Kamis, 22 Januari 2026

Trump Batalkan Ancaman Tarif ke Eropa, IHSG Pagi Ini Berbalik Menguat


 Trump Batalkan Ancaman Tarif ke Eropa, IHSG Pagi Ini Berbalik Menguat Pengunjung melintas di depan layar yang menampilkan pergerakan harga saham di Bursa Efek Indonesia, Jakarta, Senin (27/10/2025). Indeks Harga Saham Gabungan (IHSG) pada Senin (27/10) ditutup melemah 154,57 poin atau 1,87 persen ke level 8.117,15. ANTARA FOTO/Hafidz Mubarak A/YU

JAKARTA, ARAHKITA.COM — Indeks Harga Saham Gabungan (IHSG) Bursa Efek Indonesia (BEI) berbalik menguat pada Kamis pagi, mengikuti sentimen positif bursa global. Katalis utamanya datang dari Amerika Serikat, setelah Presiden AS Donald Trump mencabut ancaman tarif terhadap Uni Eropa, yang sebelumnya sempat memicu ketegangan di pasar.

Pada pembukaan perdagangan, IHSG naik 41,83 poin atau 0,46% ke level 9.052,16. Sementara itu, indeks LQ45 yang berisi saham-saham unggulan ikut menguat 4,63 poin atau 0,53% ke posisi 876,05.

Financial Expert Ajaib Sekuritas Ratih Mustikoningsih memproyeksikan pergerakan IHSG hari ini cenderung rebound.

“IHSG hari ini (22/1) diprediksi rebound dalam kisaran 8.950–9.070,” ujar Ratih dalam kajiannya di Jakarta, Kamis (22/1/2026).

Sentimen Global: Tarif Mereda, Isu Greenland Menurun

Dari luar negeri, Trump disebut mencabut ancaman tarif untuk negara-negara Eropa. Situasi ini ikut didorong kabar bahwa AS dan Greenland telah mencapai “kerangka kesepakatan”.

Trump juga menegaskan bahwa pemerintahannya tidak akan menggunakan kekuatan militer dalam upaya mengambil alih Greenland—pernyataan yang membantu meredakan kekhawatiran pasar.
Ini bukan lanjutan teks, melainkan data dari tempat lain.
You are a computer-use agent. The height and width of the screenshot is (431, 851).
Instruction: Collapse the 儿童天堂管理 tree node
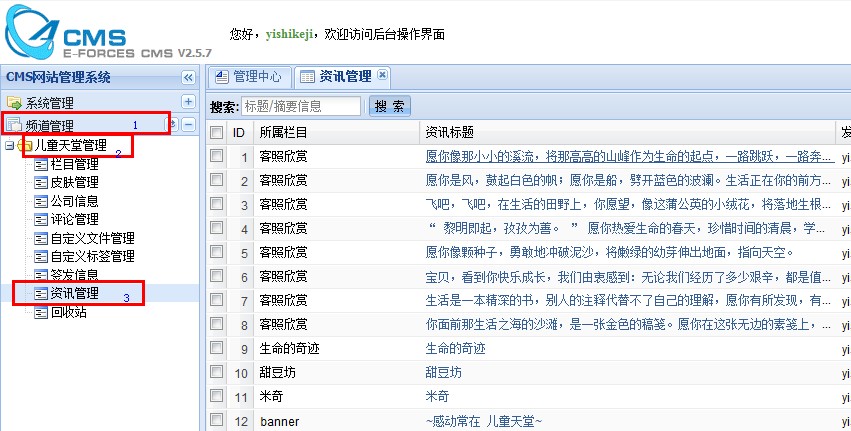click(x=9, y=146)
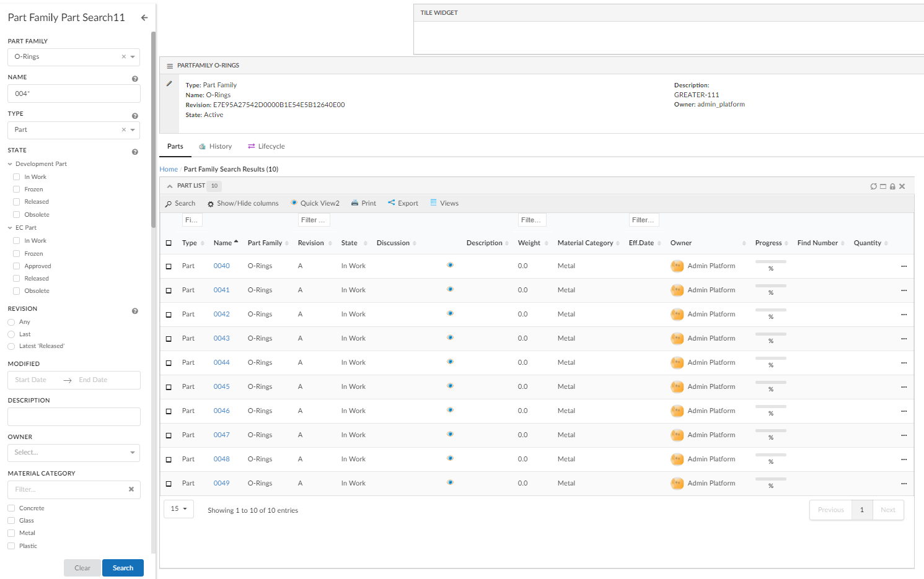The image size is (924, 579).
Task: Select the 'Last' revision radio button
Action: [x=11, y=334]
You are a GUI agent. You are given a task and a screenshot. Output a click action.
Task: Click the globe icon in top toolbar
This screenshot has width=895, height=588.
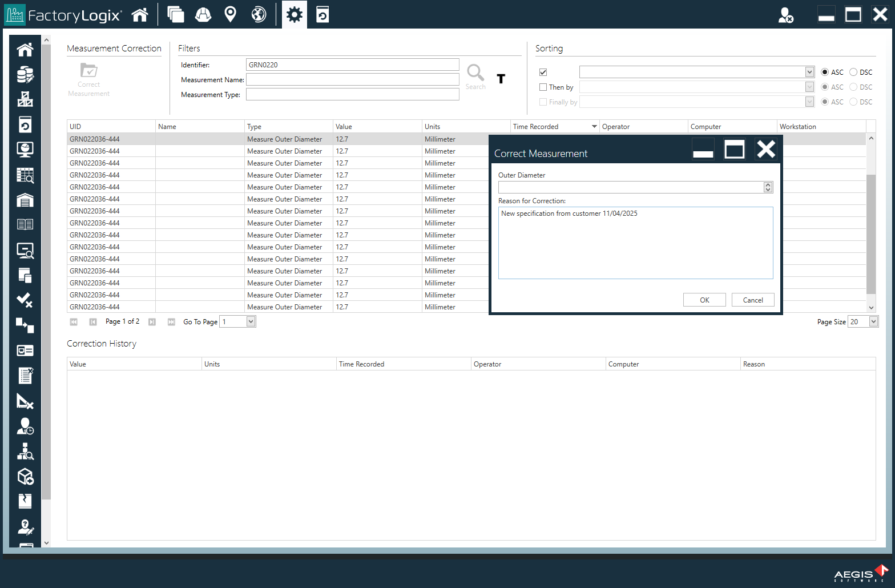coord(259,14)
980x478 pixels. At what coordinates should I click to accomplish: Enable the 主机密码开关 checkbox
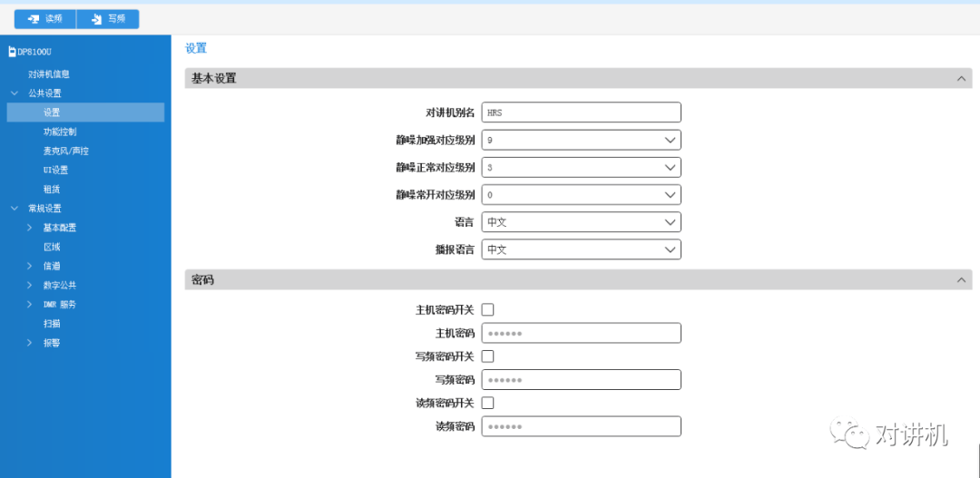(x=488, y=309)
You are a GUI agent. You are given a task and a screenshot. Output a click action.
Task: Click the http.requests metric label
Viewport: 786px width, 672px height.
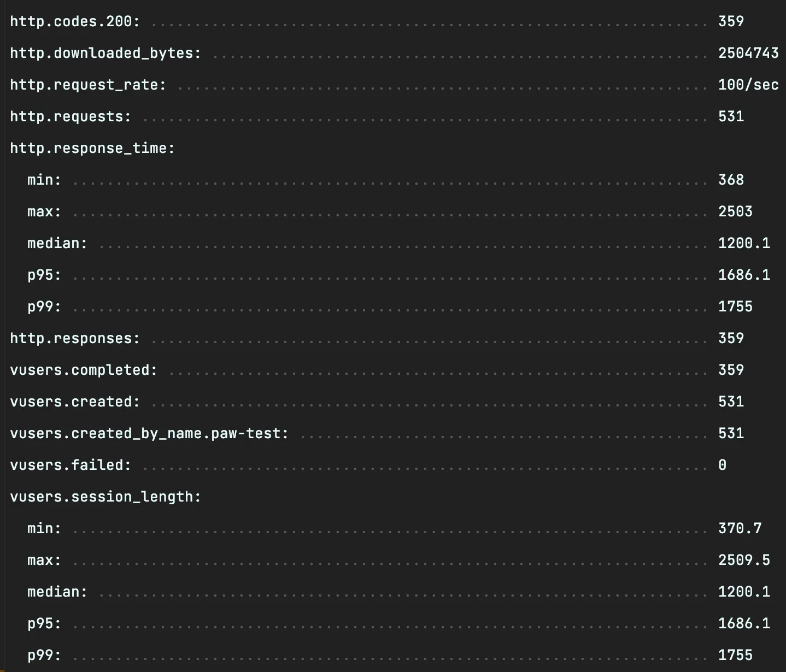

Sebelumnya, isu Greenland dan retorika tarif Trump sempat membuat pasar bergejolak. Ia pernah melontarkan rencana tarif bertahap 10–25% terhadap delapan negara NATO, bahkan mengancam tarif 200% untuk anggur Prancis, serta sempat mengkritik Inggris. Rentetan pernyataan ini memperbesar volatilitas di berbagai bursa.

Dalam Negeri: BI Tahan Suku Bunga demi Stabilitas Rupiah

Dari sisi domestik, pelaku pasar juga mencermati hasil Rapat Dewan Gubernur (RDG) Bank Indonesia yang memutuskan menahan BI-Rate di 4,75%. Adapun suku bunga Deposit Facility tetap di 3,75%, sedangkan Lending Facility berada di 5,50%.

Kebijakan ini dilihat sebagai langkah menjaga stabilitas, terutama setelah nilai tukar Rupiah sempat tertekan hingga menyentuh level terendah sepanjang masa pada Selasa (20/1).

Wall Street Kompak Hijau, Eropa Campuran

Pada perdagangan Rabu (21/1/2026), bursa Eropa ditutup bervariasi. Euro Stoxx 50 turun 0,36%, DAX Jerman melemah 0,58%, sementara FTSE 100 Inggris naik 0,11% dan CAC Prancis menguat 0,08%.

Sementara itu, Wall Street tampil solid. Seluruh indeks utama di AS menguat:

  • Dow Jones naik 0,21% ke 49.076,98
  • S&P 500 melonjak 1,16% ke 6.875,62
  • Nasdaq menguat 1,36% ke 25.326,58
  • Bursa Asia Pagi Ini Ikut Menguat

Penguatan juga terlihat di mayoritas bursa Asia pada Kamis (22/1/2026) pagi:

  • Nikkei melonjak 1,93% ke 53.794,39
  • Shanghai naik 0,17% ke 4.123,85
  • Hang Seng turun tipis 0,07% ke 26.565,44
  • Strait Times menguat 0,39% ke 4.828,52

Kombinasi sentimen global yang lebih tenang, dukungan Wall Street, dan langkah stabilisasi dari BI menjadi faktor yang mendorong IHSG bergerak lebih positif pada perdagangan hari ini.